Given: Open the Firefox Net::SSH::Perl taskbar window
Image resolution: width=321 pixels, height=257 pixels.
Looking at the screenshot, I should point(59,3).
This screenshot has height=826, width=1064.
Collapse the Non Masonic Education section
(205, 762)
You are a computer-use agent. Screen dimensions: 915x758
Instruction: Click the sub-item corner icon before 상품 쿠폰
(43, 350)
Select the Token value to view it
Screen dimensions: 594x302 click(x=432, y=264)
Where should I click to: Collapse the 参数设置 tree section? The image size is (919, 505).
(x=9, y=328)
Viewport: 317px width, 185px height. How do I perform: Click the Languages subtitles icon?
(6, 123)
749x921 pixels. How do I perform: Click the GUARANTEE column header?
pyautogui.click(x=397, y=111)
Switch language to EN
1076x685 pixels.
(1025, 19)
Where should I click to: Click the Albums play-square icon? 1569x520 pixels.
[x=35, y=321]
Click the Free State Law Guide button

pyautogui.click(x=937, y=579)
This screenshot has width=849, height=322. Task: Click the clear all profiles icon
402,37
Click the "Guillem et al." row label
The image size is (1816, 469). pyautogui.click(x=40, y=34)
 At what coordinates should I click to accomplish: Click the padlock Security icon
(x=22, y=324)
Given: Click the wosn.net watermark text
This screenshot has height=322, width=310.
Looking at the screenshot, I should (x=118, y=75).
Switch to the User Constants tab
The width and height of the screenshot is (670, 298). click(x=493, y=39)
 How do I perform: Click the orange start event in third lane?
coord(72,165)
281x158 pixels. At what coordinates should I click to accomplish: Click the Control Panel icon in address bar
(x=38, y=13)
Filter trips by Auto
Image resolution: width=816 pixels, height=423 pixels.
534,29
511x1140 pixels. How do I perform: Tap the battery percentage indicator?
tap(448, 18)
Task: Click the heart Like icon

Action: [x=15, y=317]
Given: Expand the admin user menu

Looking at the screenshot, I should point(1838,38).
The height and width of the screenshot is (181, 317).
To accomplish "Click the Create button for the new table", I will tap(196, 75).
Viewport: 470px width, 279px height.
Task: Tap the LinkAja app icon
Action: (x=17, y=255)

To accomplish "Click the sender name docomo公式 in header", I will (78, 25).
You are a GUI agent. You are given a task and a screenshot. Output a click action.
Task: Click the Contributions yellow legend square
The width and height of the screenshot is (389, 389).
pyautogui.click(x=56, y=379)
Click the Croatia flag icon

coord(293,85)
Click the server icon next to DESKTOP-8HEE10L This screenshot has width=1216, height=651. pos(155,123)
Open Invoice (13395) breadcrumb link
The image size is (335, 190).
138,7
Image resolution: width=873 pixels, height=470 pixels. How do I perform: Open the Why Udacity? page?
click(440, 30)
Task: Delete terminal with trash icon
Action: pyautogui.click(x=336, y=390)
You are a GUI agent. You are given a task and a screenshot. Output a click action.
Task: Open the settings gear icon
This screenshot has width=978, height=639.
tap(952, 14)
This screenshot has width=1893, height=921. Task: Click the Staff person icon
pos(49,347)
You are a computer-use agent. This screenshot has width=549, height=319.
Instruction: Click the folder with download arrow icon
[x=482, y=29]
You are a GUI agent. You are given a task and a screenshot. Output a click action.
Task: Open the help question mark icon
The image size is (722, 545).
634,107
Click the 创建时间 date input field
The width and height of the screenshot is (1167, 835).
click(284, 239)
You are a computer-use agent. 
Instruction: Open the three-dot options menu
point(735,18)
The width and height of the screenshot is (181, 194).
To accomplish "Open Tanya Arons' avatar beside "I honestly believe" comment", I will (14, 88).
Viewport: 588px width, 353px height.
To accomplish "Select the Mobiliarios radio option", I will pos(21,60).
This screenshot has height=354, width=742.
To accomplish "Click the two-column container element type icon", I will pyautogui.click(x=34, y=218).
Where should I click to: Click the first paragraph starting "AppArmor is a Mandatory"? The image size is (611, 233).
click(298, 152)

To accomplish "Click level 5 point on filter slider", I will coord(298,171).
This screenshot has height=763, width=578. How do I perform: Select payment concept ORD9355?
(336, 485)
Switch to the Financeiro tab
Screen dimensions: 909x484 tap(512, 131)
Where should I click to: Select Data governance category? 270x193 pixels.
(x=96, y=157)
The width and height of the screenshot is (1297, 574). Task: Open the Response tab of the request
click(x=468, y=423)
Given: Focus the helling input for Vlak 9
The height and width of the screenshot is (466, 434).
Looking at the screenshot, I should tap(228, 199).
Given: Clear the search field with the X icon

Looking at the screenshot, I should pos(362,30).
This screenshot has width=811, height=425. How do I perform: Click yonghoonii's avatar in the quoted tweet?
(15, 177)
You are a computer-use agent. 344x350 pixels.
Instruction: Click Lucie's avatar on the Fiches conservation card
:::::
=== Task brief ===
The answer must be the complete listing, repeated exactly.

=== Worked solution ===
Given: Open the Firefox Net::SSH::Perl taskbar window
Image resolution: width=321 pixels, height=257 pixels.
Looking at the screenshot, I should point(59,3).
This screenshot has height=826, width=1064.
Collapse the Non Masonic Education section
(205, 762)
You are a computer-use agent. Screen dimensions: 915x758
Instruction: Click the sub-item corner icon before 상품 쿠폰
(43, 350)
Select the Token value to view it
Screen dimensions: 594x302 click(x=432, y=264)
Where should I click to: Collapse the 参数设置 tree section? The image size is (919, 505).
(x=9, y=328)
Viewport: 317px width, 185px height. How do I perform: Click the Languages subtitles icon?
(6, 123)
749x921 pixels. How do I perform: Click the GUARANTEE column header?
pyautogui.click(x=397, y=111)
Switch language to EN
1076x685 pixels.
(1025, 19)
Where should I click to: Click the Albums play-square icon? 1569x520 pixels.
[x=35, y=321]
Click the Free State Law Guide button

pyautogui.click(x=937, y=579)
This screenshot has width=849, height=322. Task: Click the clear all profiles icon
402,37
Click the "Guillem et al." row label
The image size is (1816, 469). pyautogui.click(x=40, y=34)
 At what coordinates should I click to accomplish: Click the padlock Security icon
(x=22, y=324)
Given: Click the wosn.net watermark text
This screenshot has height=322, width=310.
Looking at the screenshot, I should (x=118, y=75).
Switch to the User Constants tab
The width and height of the screenshot is (670, 298). click(x=493, y=39)
 How do I perform: Click the orange start event in third lane?
coord(72,165)
281x158 pixels. At what coordinates should I click to accomplish: Click the Control Panel icon in address bar
(x=38, y=13)
Filter trips by Auto
Image resolution: width=816 pixels, height=423 pixels.
534,29
511x1140 pixels. How do I perform: Tap the battery percentage indicator?
tap(448, 18)
Task: Click the heart Like icon

Action: [x=15, y=317]
Given: Expand the admin user menu

Looking at the screenshot, I should point(1838,38).
The height and width of the screenshot is (181, 317).
To accomplish "Click the Create button for the new table", I will tap(196, 75).
Viewport: 470px width, 279px height.
Task: Tap the LinkAja app icon
Action: (x=17, y=255)

To accomplish "Click the sender name docomo公式 in header", I will (78, 25).
You are a GUI agent. You are given a task and a screenshot. Output a click action.
Task: Click the Contributions yellow legend square
The width and height of the screenshot is (389, 389).
pyautogui.click(x=56, y=379)
Click the Croatia flag icon

coord(293,85)
Click the server icon next to DESKTOP-8HEE10L This screenshot has width=1216, height=651. pos(155,123)
Open Invoice (13395) breadcrumb link
The image size is (335, 190).
138,7
Image resolution: width=873 pixels, height=470 pixels. How do I perform: Open the Why Udacity? page?
click(440, 30)
Task: Delete terminal with trash icon
Action: pyautogui.click(x=336, y=390)
You are a GUI agent. You are given a task and a screenshot. Output a click action.
Task: Open the settings gear icon
This screenshot has width=978, height=639.
tap(952, 14)
This screenshot has width=1893, height=921. Task: Click the Staff person icon
pos(49,347)
You are a computer-use agent. This screenshot has width=549, height=319.
Instruction: Click the folder with download arrow icon
[x=482, y=29]
You are a GUI agent. You are given a task and a screenshot. Output a click action.
Task: Open the help question mark icon
The image size is (722, 545).
634,107
Click the 创建时间 date input field
The width and height of the screenshot is (1167, 835).
click(284, 239)
You are a computer-use agent. 
Instruction: Open the three-dot options menu
point(735,18)
The width and height of the screenshot is (181, 194).
To accomplish "Open Tanya Arons' avatar beside "I honestly believe" comment", I will (14, 88).
Viewport: 588px width, 353px height.
To accomplish "Select the Mobiliarios radio option", I will pos(21,60).
This screenshot has height=354, width=742.
To accomplish "Click the two-column container element type icon", I will pyautogui.click(x=34, y=218).
Where should I click to: Click the first paragraph starting "AppArmor is a Mandatory"? The image size is (611, 233).
click(298, 152)

To accomplish "Click level 5 point on filter slider", I will coord(298,171).
This screenshot has height=763, width=578. How do I perform: Select payment concept ORD9355?
(336, 485)
Switch to the Financeiro tab
Screen dimensions: 909x484 tap(512, 131)
Where should I click to: Select Data governance category? 270x193 pixels.
(x=96, y=157)
The width and height of the screenshot is (1297, 574). Task: Open the Response tab of the request
click(x=468, y=423)
Given: Focus the helling input for Vlak 9
The height and width of the screenshot is (466, 434).
Looking at the screenshot, I should tap(228, 199).
Given: Clear the search field with the X icon

Looking at the screenshot, I should pos(362,30).
This screenshot has width=811, height=425. How do I perform: Click yonghoonii's avatar in the quoted tweet?
(15, 177)
You are a computer-use agent. 344x350 pixels.
Instruction: Click Lucie's avatar on the Fiches conservation card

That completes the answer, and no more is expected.